*What is required*:
Convert the entries, from the line containing "Screen dimensions: 1349x600" through the last entry, into a JSON list of strings with one string per line. Skip blank lines and leave out the pictures.

— BEGIN —

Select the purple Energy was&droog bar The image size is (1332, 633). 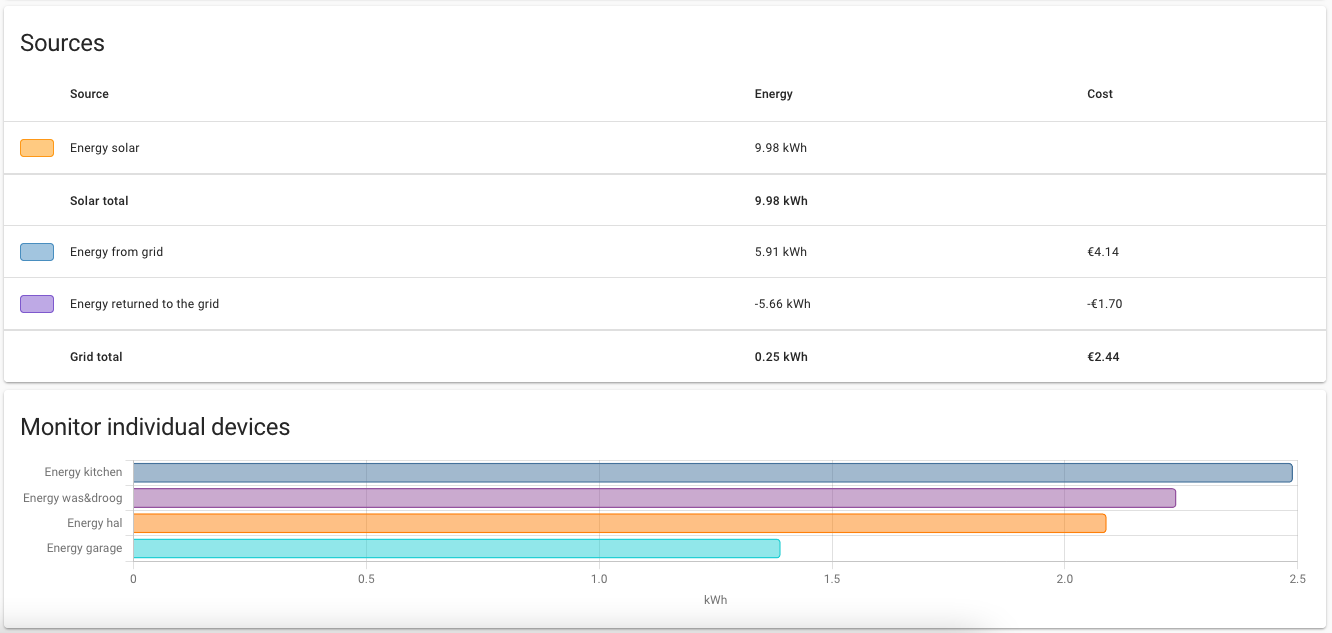tap(654, 498)
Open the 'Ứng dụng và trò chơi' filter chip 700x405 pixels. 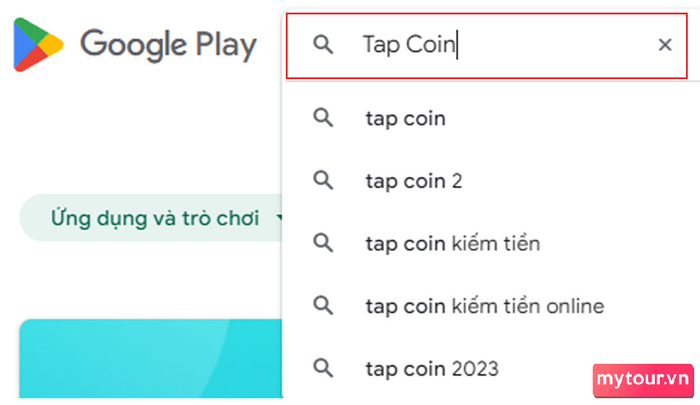pyautogui.click(x=151, y=218)
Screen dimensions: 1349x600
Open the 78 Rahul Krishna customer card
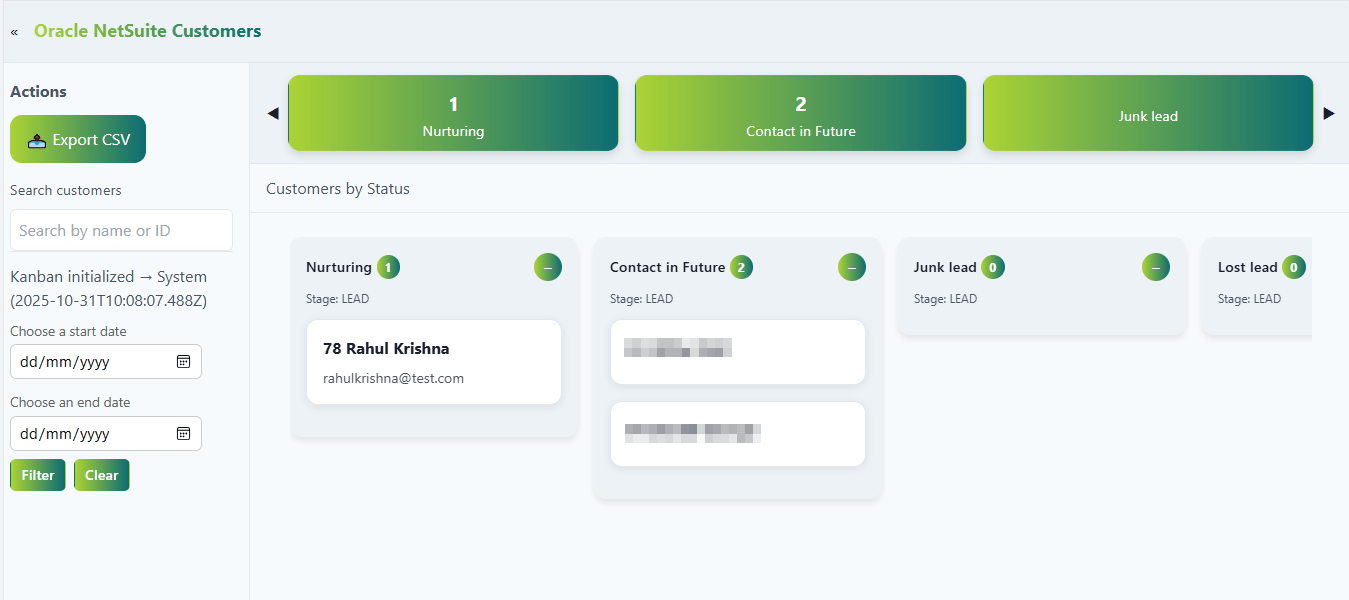433,362
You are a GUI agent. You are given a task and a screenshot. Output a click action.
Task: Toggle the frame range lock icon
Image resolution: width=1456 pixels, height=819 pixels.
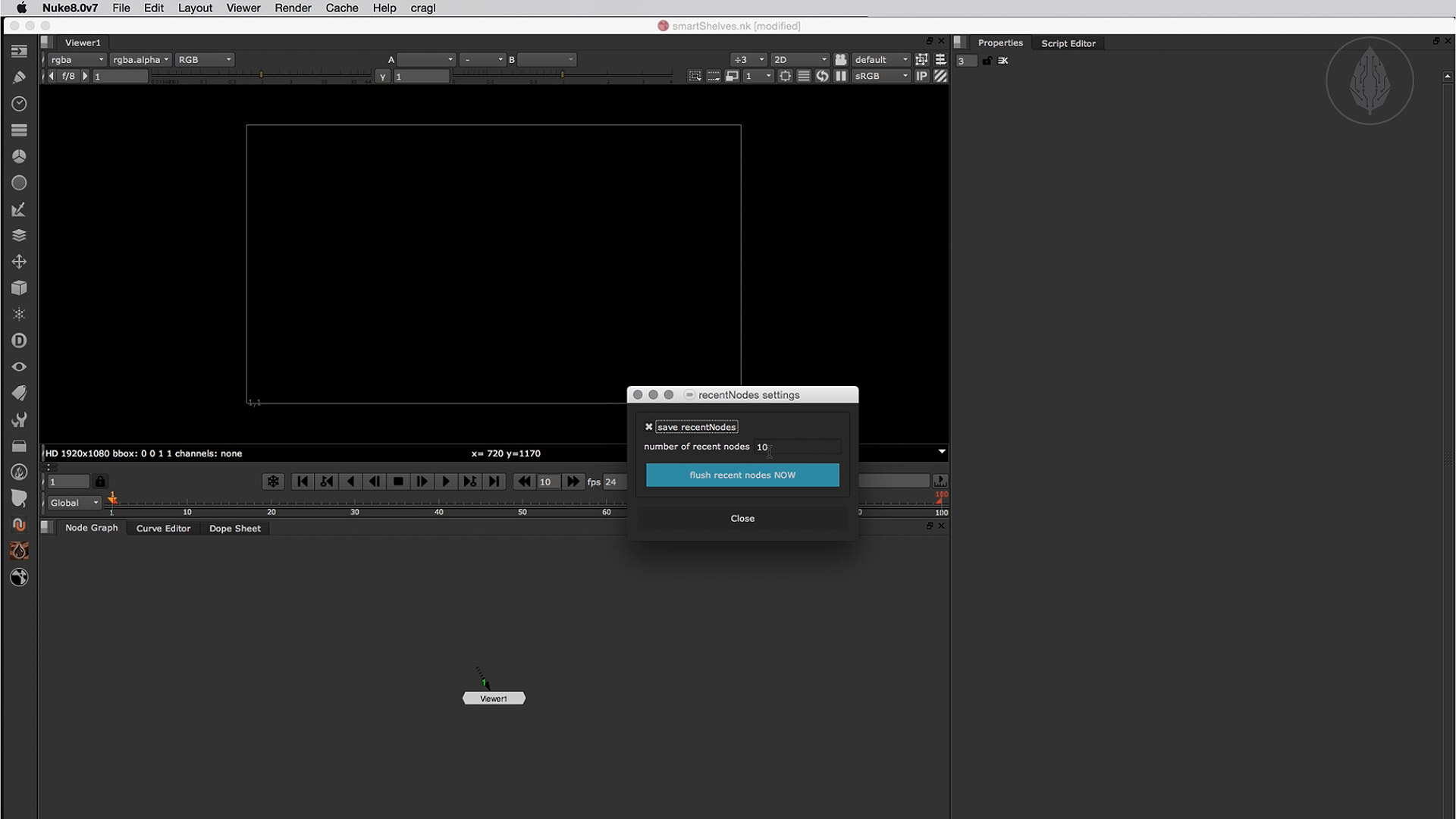tap(100, 482)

— END —

*Answer to the exercise*:
[
  "Screen dimensions: 1349x600",
  "Open the 78 Rahul Krishna customer card",
  "433,362",
  "You are a GUI agent. You are given a task and a screenshot. Output a click action.",
  "Task: Toggle the frame range lock icon",
  "Image resolution: width=1456 pixels, height=819 pixels.",
  "tap(100, 482)"
]